We want to be invited back, we want to be part of the group, we don't want to be penalised for having an international life. We don't want to be reminded we don't belong, and we don't want to carry the guilt of knowing we should.
And I wonder, because I don’t have a resolute answer, if this guilt is just another part of the TCK identity. If this is just another aspect of ourselves that we all need to come to terms with - we will carry the responsibility of calibrating our conversations for others. We will carry the weight of extending grace when we are misunderstood, misremembered, and misplaced. And other will carry the weight of extending patience and compassion as they get to know us.
If you are fortunate I do think there will be people, who are not TCKs, who will do everything they can to get to know you as one. I have found these people in my life and they are some of my dearest friends. One had never left her country until she came to visit me in England, but travel, change, and my life in general was never a barrier for her. Her unnatural understanding of who I am because of where I’ve been is a great, great gift and I am so grateful to God for her friendship.

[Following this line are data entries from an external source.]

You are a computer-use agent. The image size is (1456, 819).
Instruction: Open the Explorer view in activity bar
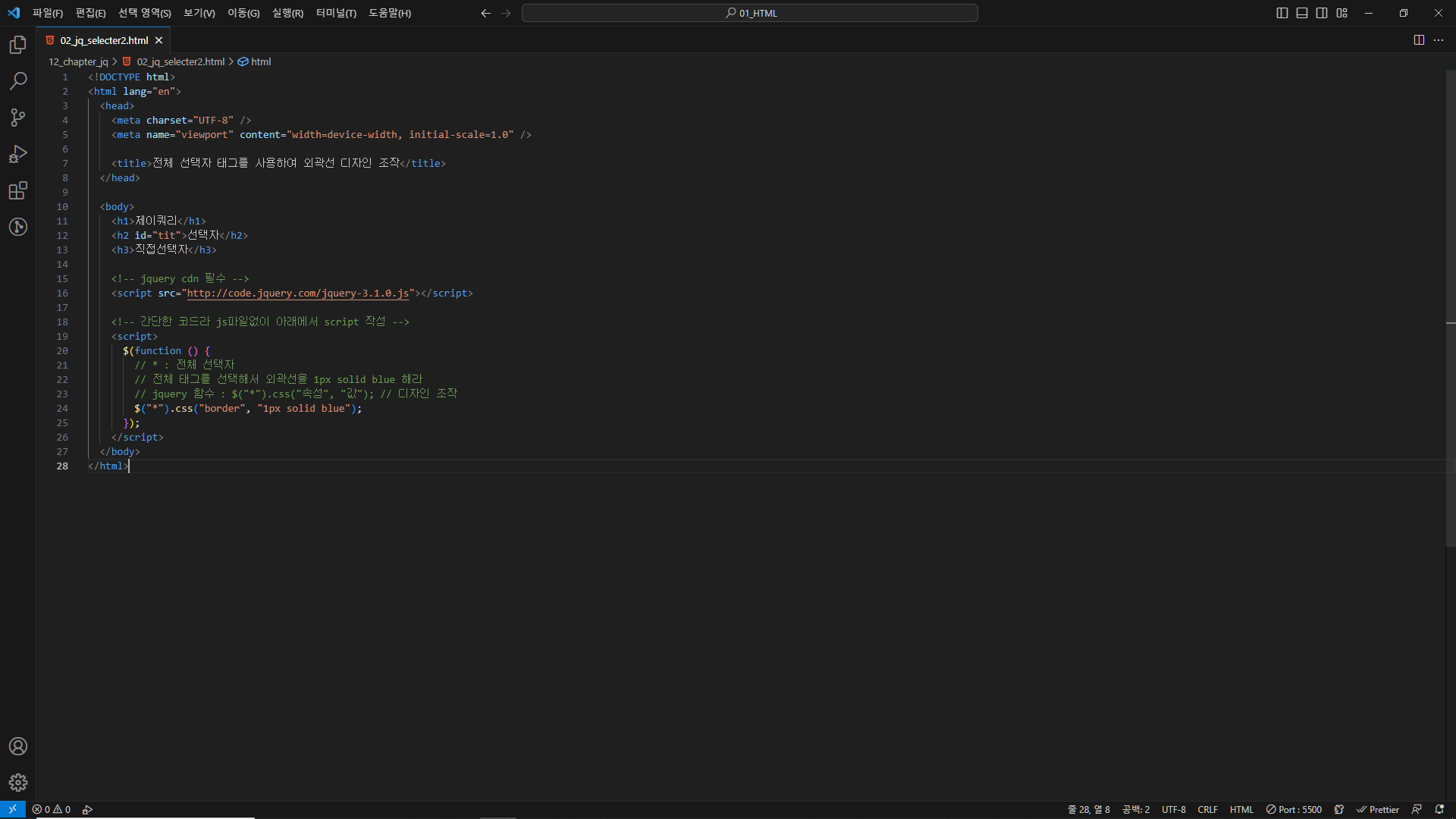click(18, 45)
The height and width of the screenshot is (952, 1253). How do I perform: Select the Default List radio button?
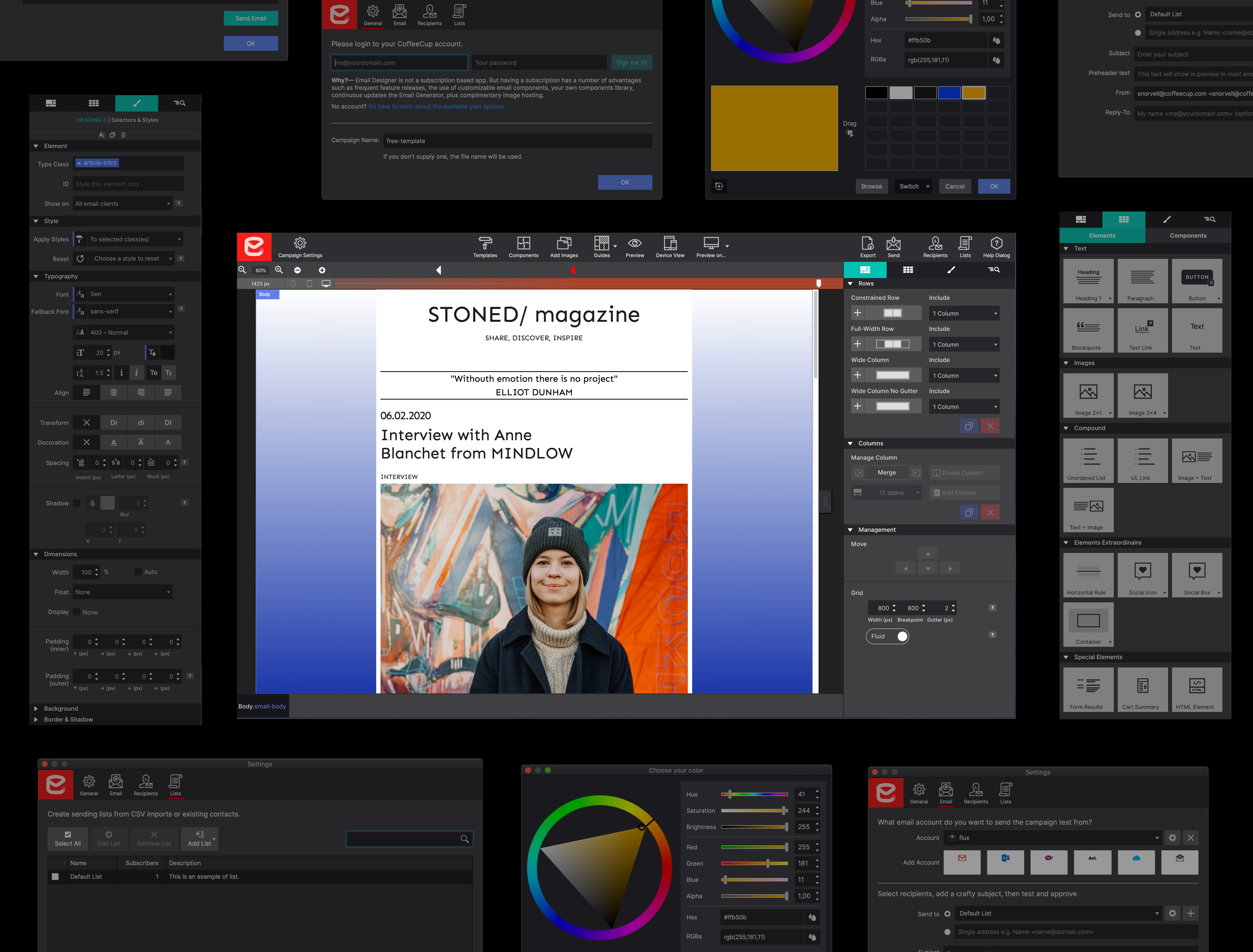948,913
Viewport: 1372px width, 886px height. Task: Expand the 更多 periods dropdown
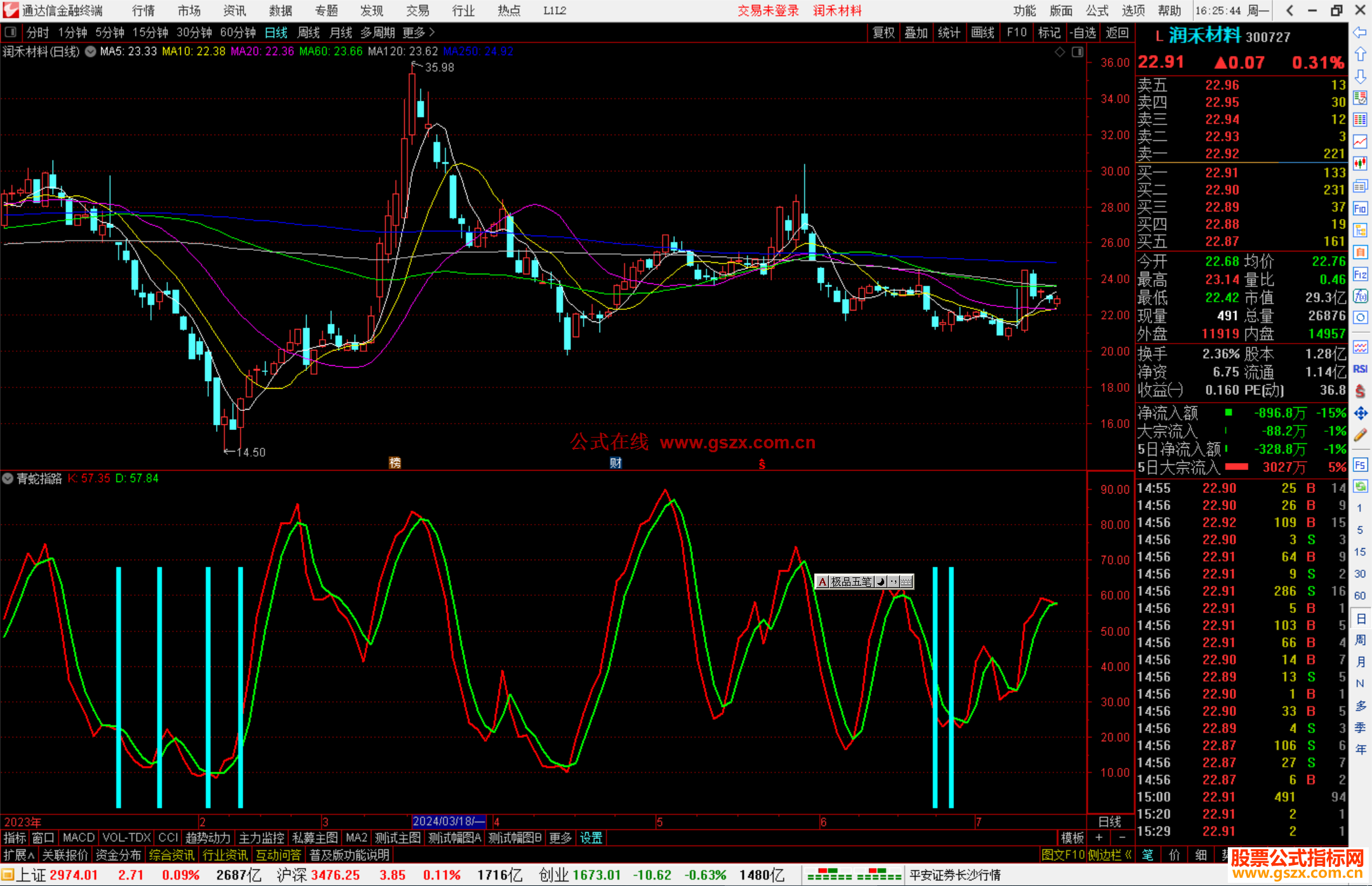pos(418,32)
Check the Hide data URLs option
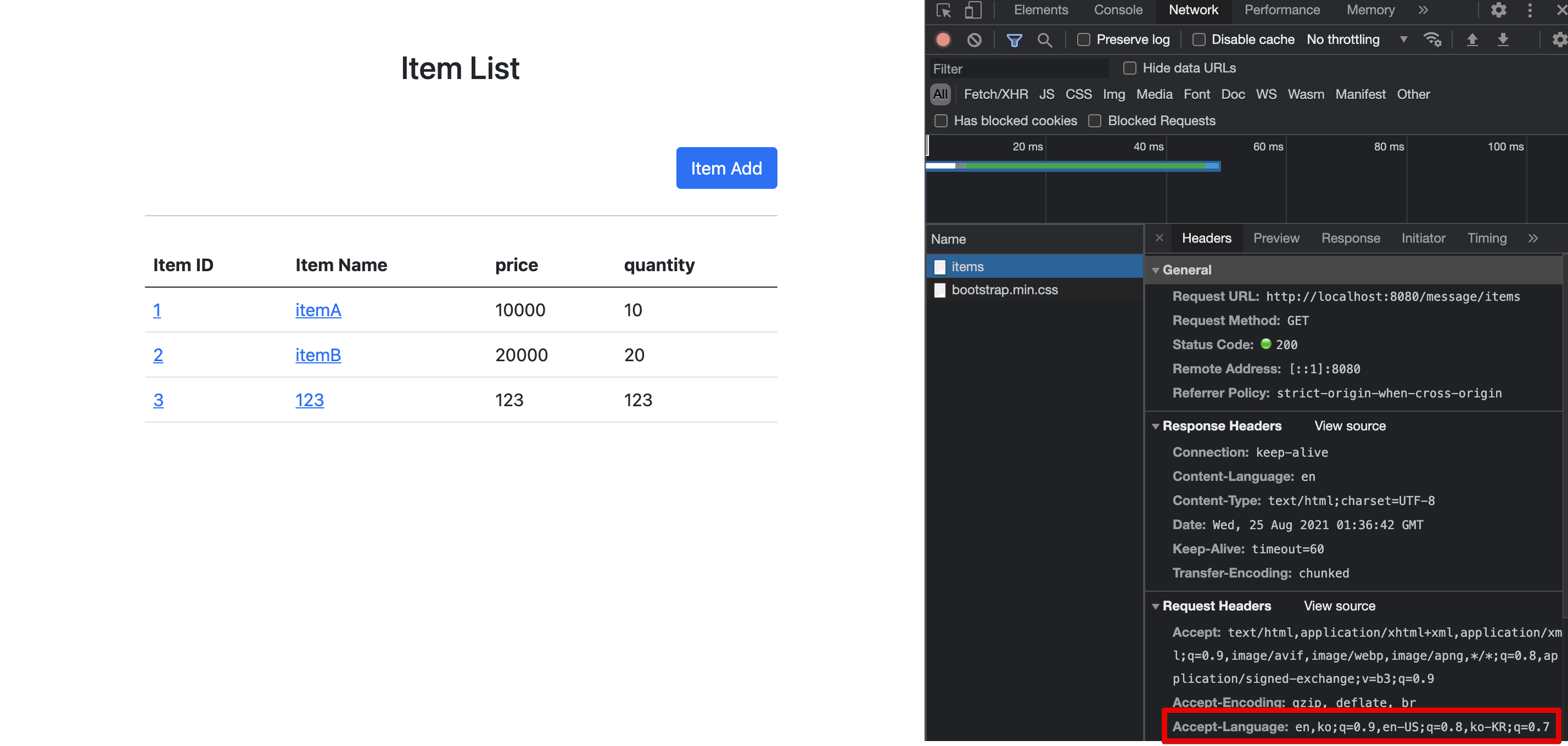This screenshot has height=746, width=1568. (1130, 68)
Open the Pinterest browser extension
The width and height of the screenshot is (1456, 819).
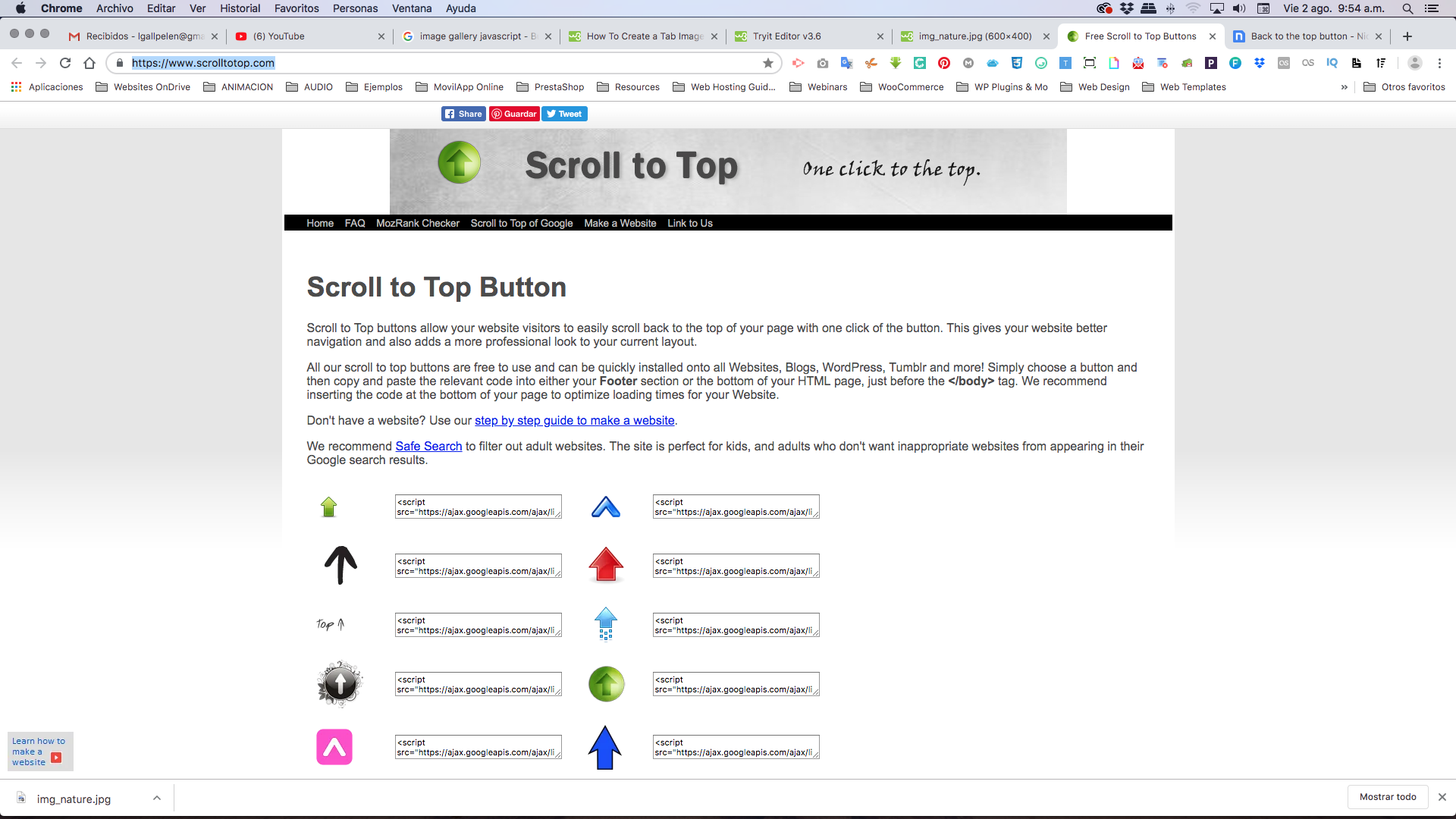pyautogui.click(x=944, y=63)
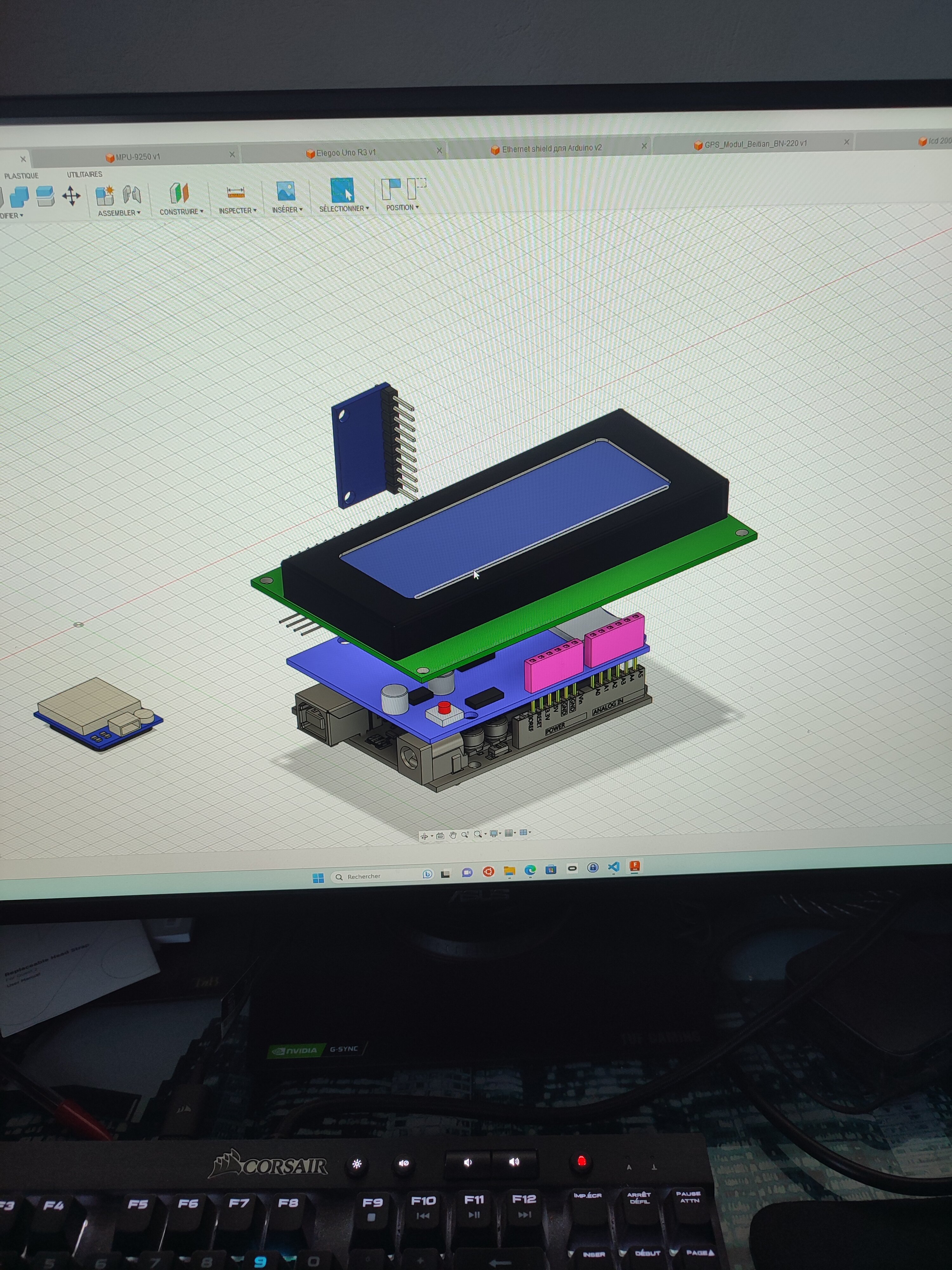Click the Look At icon in navigation bar
Screen dimensions: 952x1270
[x=440, y=837]

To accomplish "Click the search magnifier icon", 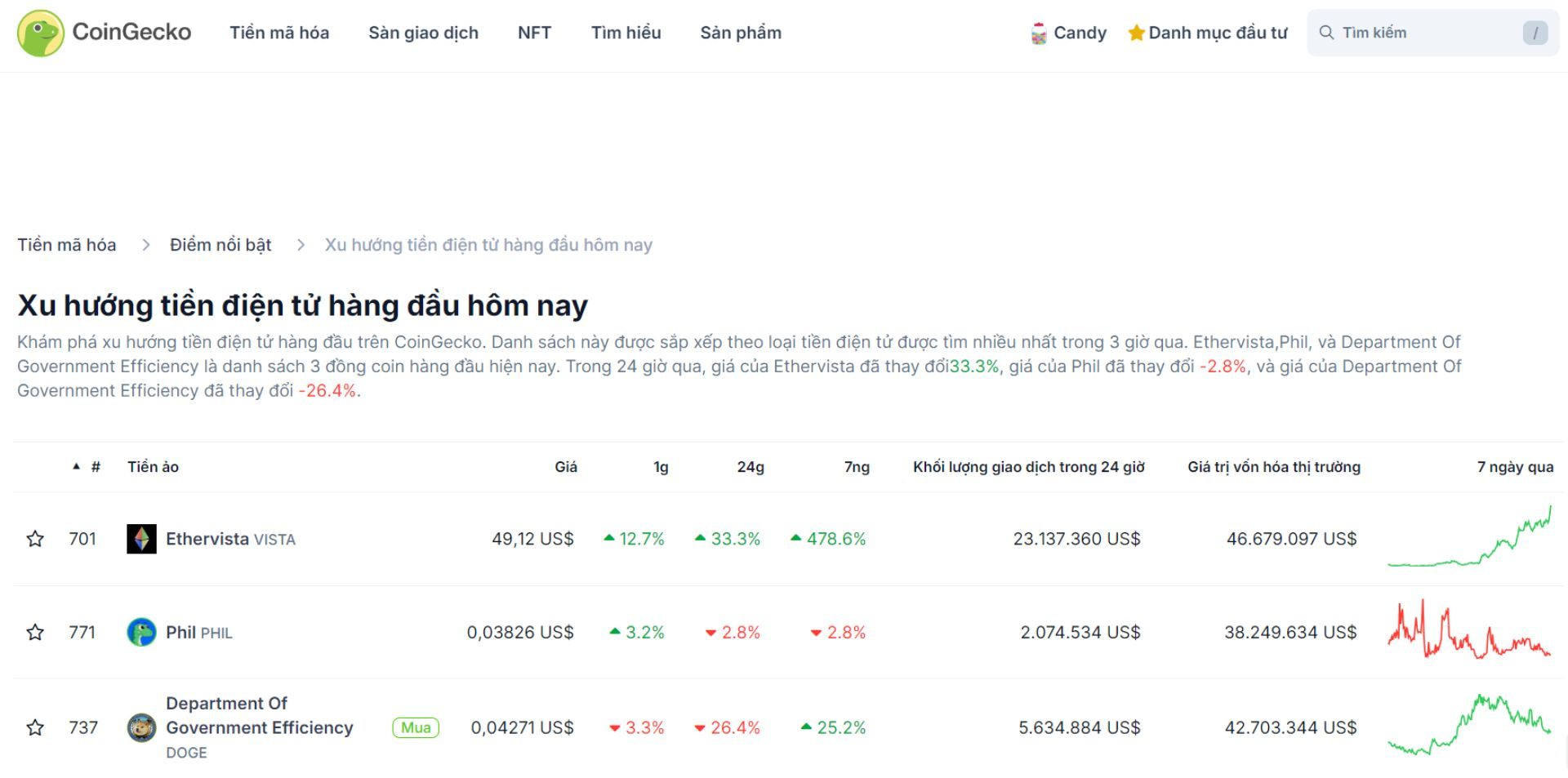I will tap(1326, 32).
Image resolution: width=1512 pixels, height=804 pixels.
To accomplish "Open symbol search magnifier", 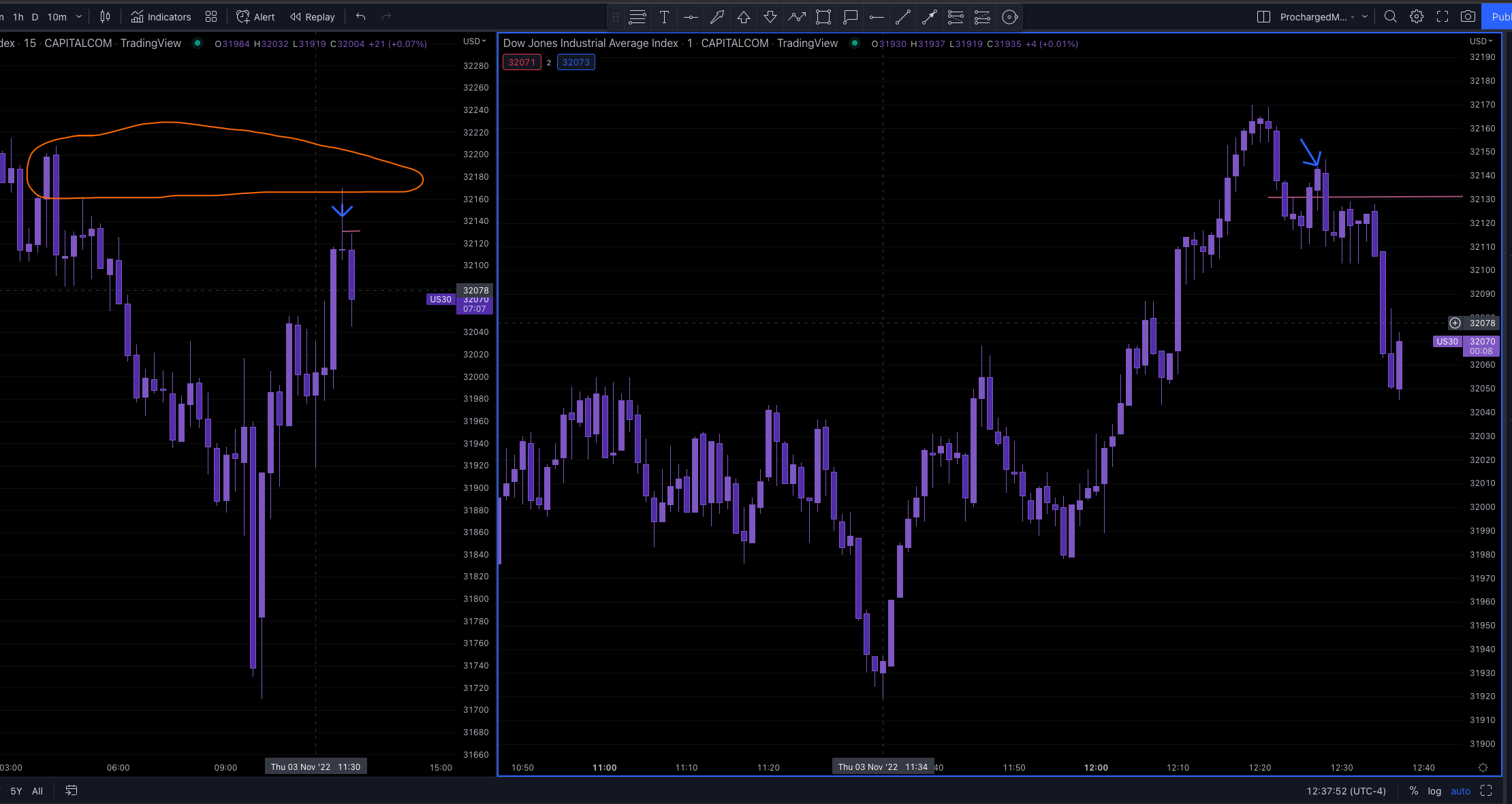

I know not every TCK has that gift, but I hope, if you are struggling under this ‘guilt of not belonging’ that you are able to find someone - peer, friend, family, whoever - who really tries to understand.
And I hope that if you know a TCK, that their life stories and their experience won’t be a spectacle to you, and it won’t be an overwhelming topic. I hope that it won’t be an inconvenience just because you can’t place them and their sticker in a category that you understand. I hope, rather, that you just listen, are gracious and understanding, and let them know there is a place for them.
And now, because I don’t want to leave readers hanging, back to young Iona, sitting on the floor with her friends, staring at a disjointed map of the United States.
In the end, the volunteers put our stickers on a blank piece of paper. We wrote our names and our birthplace beside them and the paper was taped to the edge of the map. We were there, I guess, but we were distinctly separate from their world. We were outsiders, our existence denoted on a blank sheet of paper labeled ‘Other’ even though ‘Other’ included the entire world beyond the USA.
It didn’t feel good. We sat there and listened to someone talk about birthplaces and States and I’m sure they tried to tie it to Christ - or at least I hope they did. I sat and stared at my sticker, an afterthought barely attached to the giant map of the United States. Looking back, that sticker represents a lot of my relationship with the US - I should belong there, I really should, but I absolutely don’t. The best I can do is find a place on the peripheral edge and cling on for dear life, hoping no one asks too many questions or shakes the map too hard or else my fragile American-ness will fall clean off.
As I said, I did feel sorry for that one volunteer - I think, even at ten, I had a keen awareness that my friends and I were living a very different sort of life. I knew that we had to give grace to the volunteers, that we had to show an inordinate amount of understanding for our age because we had access to a concept they didn’t. You can be an American and not born in the USA.
But, because I was a child and because I have high expectations of other people, I also remember thinking adults must not be that smart and American volunteers don’t know very much about missionary kids except that we don’t have access to American candy.
And that is alright - we can’t expect people to know more than what they’re taught or exposed to - but I do think that sending churches and teams should be aware of this before they head out to mission meetings.
Just bring on the sour skittles and leave your single nation maps at home.